Le Centre d’Art (CA) n’est pas mort et doit continuer à vivre, a déclare Axelle Liautaud, membre du conseil d’administration du CA, en marge de la présentation du projet de sauvetage de ce centre.
« Si nous voulons que l’art haïtien reste à un niveau qui a existé jusqu’à présent grâce au Centre d’Art, cette institution doit revivre. Elle n’est pas morte. Elle est convalescente », explique Axelle Liautaud.
Le projet de sauvetage lancé en septembre 2010, est mené sous l’égide du Centre de Sauvetage des Biens Culturels (CSBC). Cinq mille toiles, un millier de sculptures et d’œuvres sur papier de la collection du Centre d’Art ont été restaurées dans le cadre de ce projet, indique Olsen Jean Julien, directeur du CSBC.
Sauvegarder…

Au départ, ces œuvres avaient été conservées dans deux containers, transférés au CSBC au mois d’aout de 2010, rappelle-t-on lors de la présentation du projet.

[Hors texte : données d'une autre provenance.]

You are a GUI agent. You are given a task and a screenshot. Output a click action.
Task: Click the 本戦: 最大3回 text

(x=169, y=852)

« On n’avait pas les moyens. On a fait une échelle avec les moyens du bord. On est passé par l’arrière, on a traversé tout ce qu’il y avait comme débris sur la cour du Centre d’Art…On a placé l’échelle sur le mur branlant et mis les hommes en file indienne pour récupérer les tableaux un à un », rapporte Maryse Desrosiers qui, en compagnie de 8 hommes, a pris part aux premières opérations de sauvetage au CA.
« Il y avait des répliques parfois à chaque heure, chaque trente minutes. On laissait la maison, on courait », raconte Desrosiers avec humour.

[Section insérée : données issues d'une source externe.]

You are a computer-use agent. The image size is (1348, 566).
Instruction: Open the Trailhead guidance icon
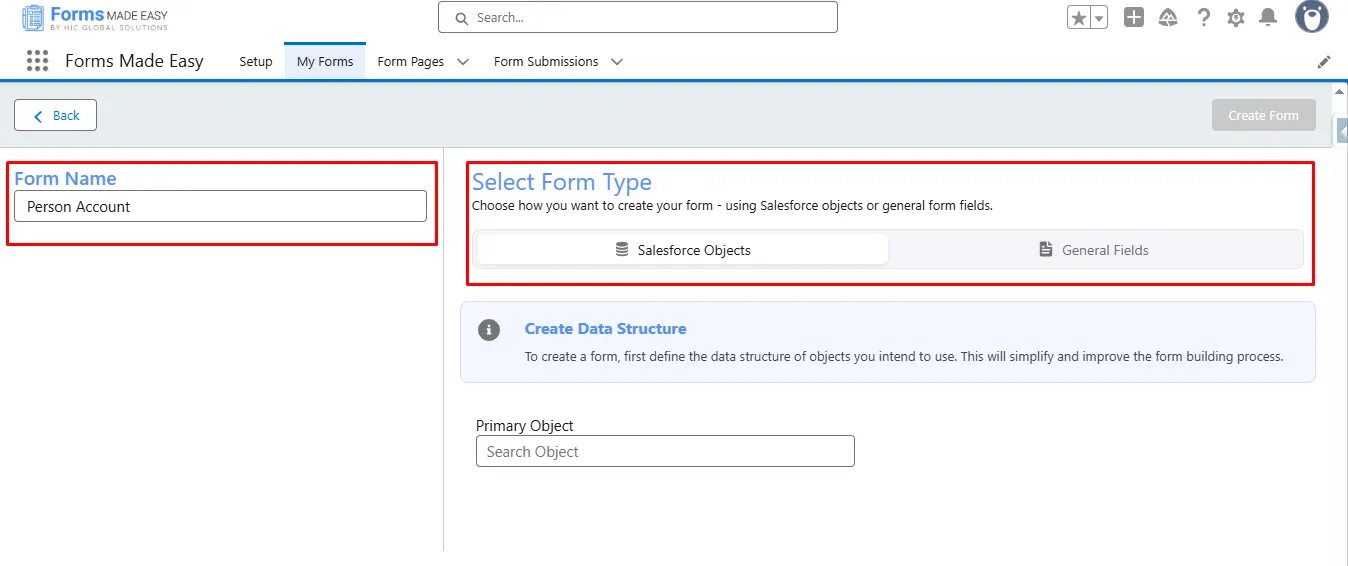(x=1168, y=17)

Créé en 1944 sous l’impulsion de l’aquarelliste américain Dewitt Peters, le Centre d’Art a été gravement touché par le tremblement de terre l’an dernier. Pour l’heure, 80% des œuvres ont été récupérées sous les décombres du bâtiment effondré, soit près de 6 000 objets d’art, estime Axelle Liautaud, tandis que d’autres sont encore sous les gravats.
« Le Centre d’Art est à l’origine des démarches les plus importantes qui ont abouti à l’existence de l’art haïtien sur le marché local et international. C’est la première galerie en Haïti. Mais c’est plus qu’une galerie d’art. Ҫa a été pendant toute son existence un centre de formation d’artistes et d’encadrement des artistes », explique Liautaud.
Selon elle cette dimension a favorisé des rapports particuliers entre le centre et les artistes qui lui sont restés « fidèles ».
…Pour reconstruire

Plus d’un an après le terrible séisme du 12 janvier, les responsables du centre ont déjà le regard tourné vers la reconstruction, d’après ce qu’a indiqué Liautaud.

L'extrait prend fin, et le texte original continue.